DJ SCREW – 3 ‘N The Mornin’ Part Two
Sorti le 27 août 1996,
chez Bigtyme Recordz.
Médicaments sucrés, souvent prescrits aux enfants, les sirops pour la toux ont une image rassurante. Aux Etats-Unis, cependant, beaucoup contiennent des opiacés, codéine en tête, qui provoquent engourdissement et endormissement, et peuvent être consommés à la manière de puissantes drogues. Il n’est bien sûr pas conseillé d’essayer. D’autres, de toutes façons, l’ont fait à notre place, et nous ont livrés une transcription musicale de ses effets. Ces autres, ce sont les DJs de Houston adeptes des remixes chopped & screwed, lancés dans les années 90 par DJ Screw.
Le principe est le suivant : prendre des titres de rap, les ralentir à l’extrême pour que domine une impression de paresse et de langueur, rendre les voix graves et caverneuses (« screwed »), et quelquefois doubler les passages d’un même morceau, en répéter de petites sections avec un léger décalage (« chopped »). Ce style, inspiré par une consommation déraisonnable de sirop, mélangé avec du soda et ingurgité de préférence en voiture, Robert Earl Davis, alias DJ Screw, le décline alors sur des dizaines de mixtapes, distribuées de manière artisanale à Houston.
Sa production est si prolifique qu’elle est difficile à trier. Les deux 3 ‘N The Mornin‘, toutefois, sont souvent cités comme ses travaux les plus emblématiques, et plus particulièrement le second, celui où il troque les titres de stars de la West Coast (Dr. Dre, Spice 1, Too $hort, Ice Cube, Compton’s Most Wanted…) pour ceux d’artistes locaux (Big Moe, E.S.G., Lil’ Keke, Botany Boys, son propre frère Al-D…), tous membres de sa Screwed Up Click. De ce fait, ce mix sonne plus typique que l’autre.
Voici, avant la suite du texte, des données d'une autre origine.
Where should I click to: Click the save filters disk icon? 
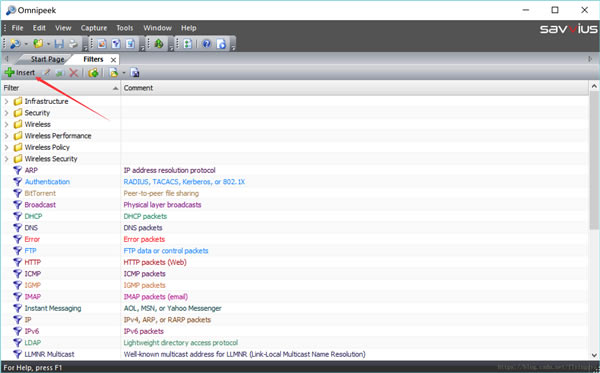135,73
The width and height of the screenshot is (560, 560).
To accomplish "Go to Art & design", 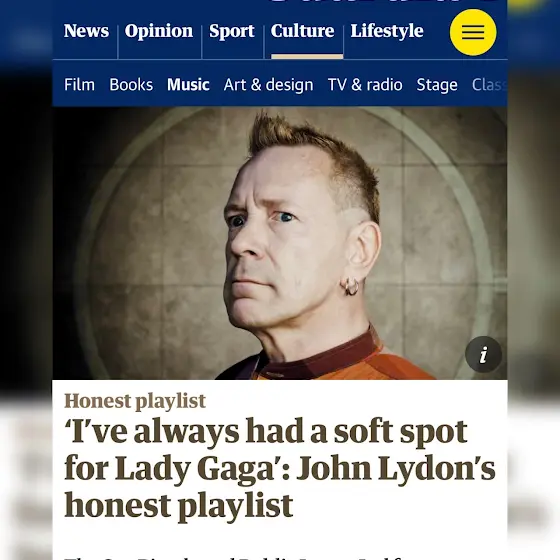I will click(x=269, y=85).
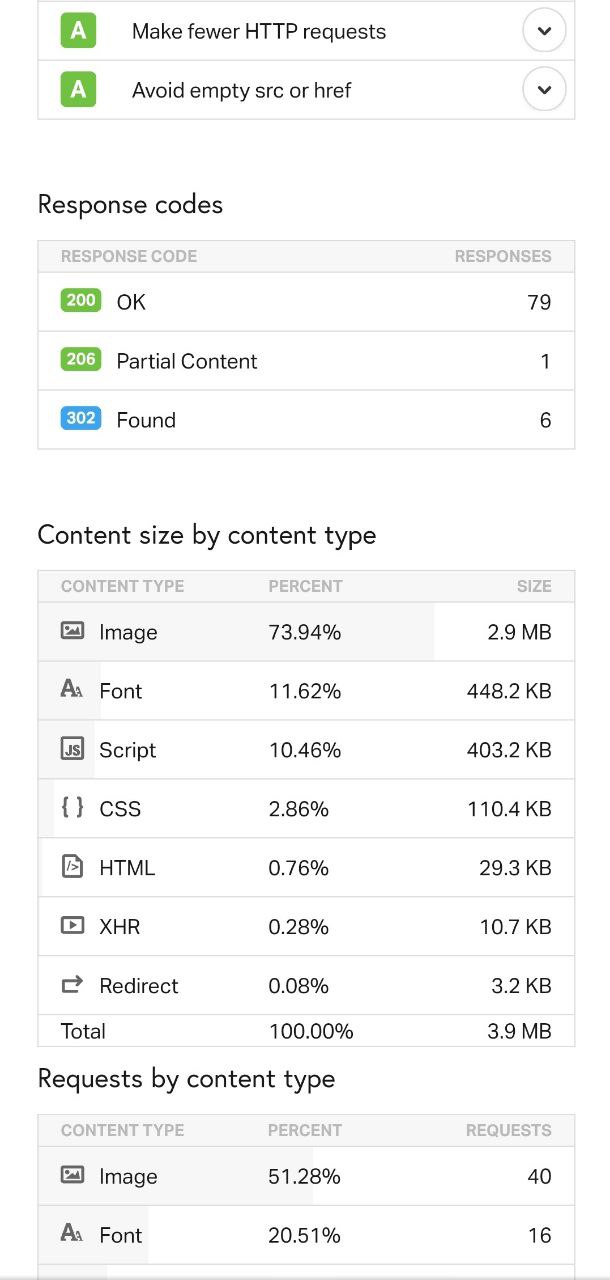This screenshot has height=1280, width=610.
Task: Click the blue 302 Found badge
Action: [x=81, y=418]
C’est avec celui-ci que ce rap pour gangsters fatigués prend sa pleine mesure, que l’on goûte le mieux au contraste entre ses paroles brutales et son ambiance nimbée et lymphatique.
Avant DJ Screw, Houston a déjà sa propre scène, avec le gangsta rap des Geto Boys et de Ganksta N-I-P. Mais avec lui, la ville se dote d’un son propre, révélé au grand jour dans les années 2000, quand chaque disque de rap sudiste sera suivi de son remix chopped & screwed. Mais ce sont d’autres gens qui bénéficieront de cet engouement, comme Michael « 5000 » Watts, des quartiers rivaux du Nord. DJ Screw, qui s’est toujours contenté d’enregistrer des mixtapes sympa pour ses amis, ne verra rien de sa postérité. Il décèdera en 2000. D’une surdose de codéine, évidemment.